Beneath this instruction is a listing; print exactly the lines in it starting at the line that contains "You are a GUI" and going through the line that contains "The image size is (1200, 774).".

> [Dataset records]
*-*-*

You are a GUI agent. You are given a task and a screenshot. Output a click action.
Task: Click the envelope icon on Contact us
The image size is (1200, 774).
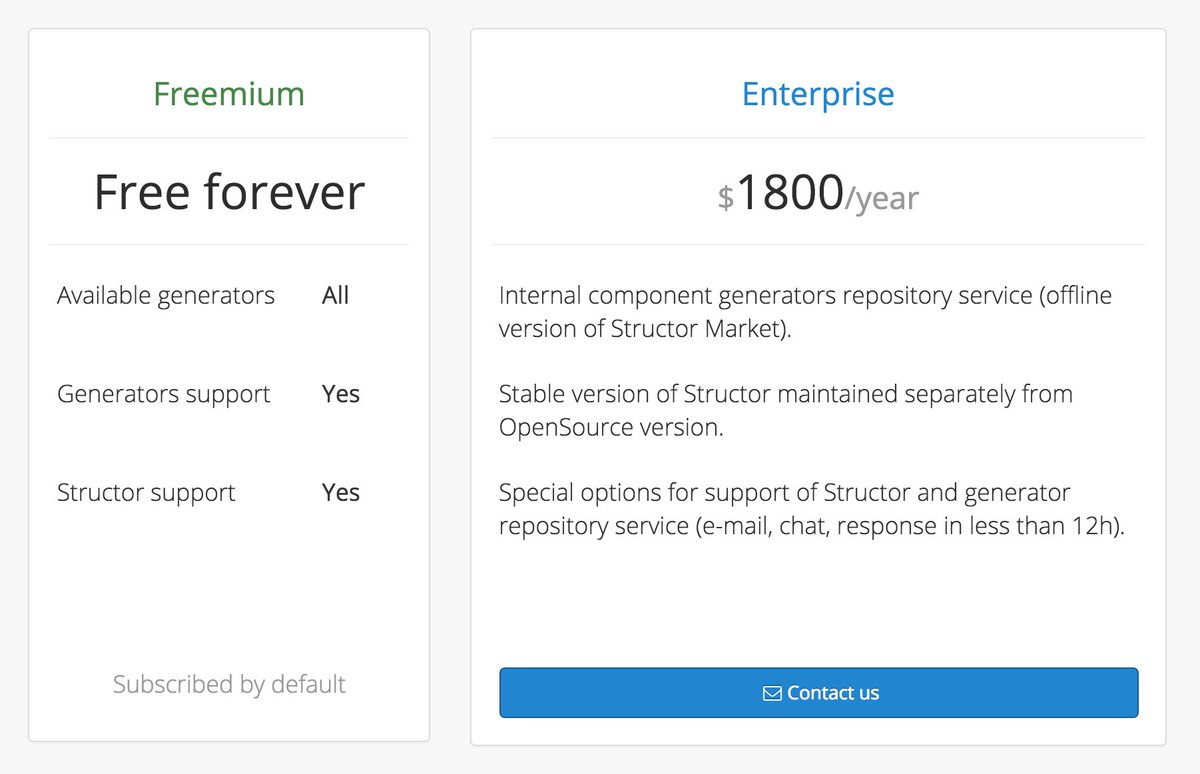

*-*-*

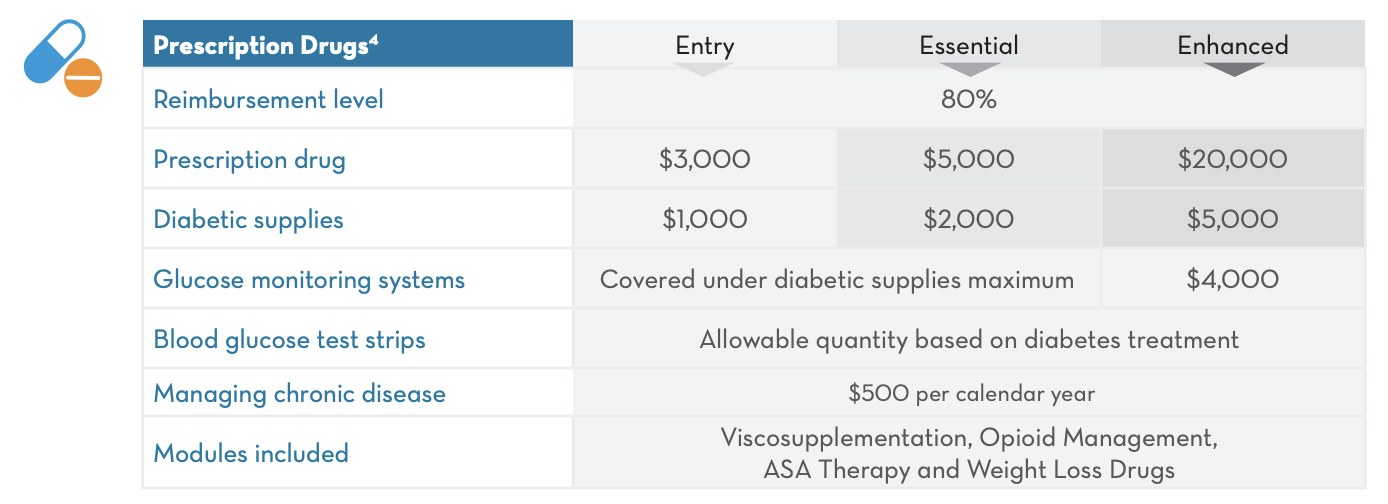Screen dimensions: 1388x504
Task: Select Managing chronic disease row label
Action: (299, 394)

*-*-*

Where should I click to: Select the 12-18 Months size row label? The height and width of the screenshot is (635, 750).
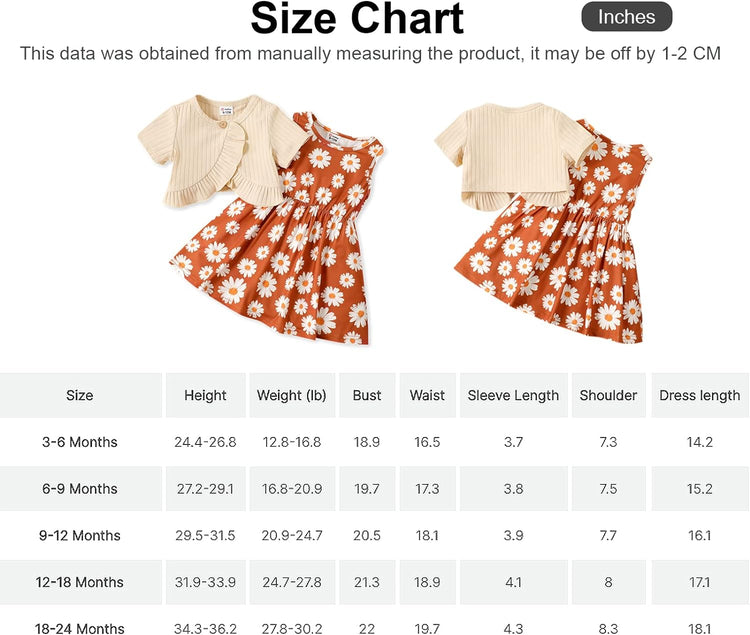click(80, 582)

*-*-*

> [Task answer]
You are a GUI agent. You are given a task and a screenshot. Output a click action.
Task: Click the envelope icon on Contact us
The image size is (1200, 774).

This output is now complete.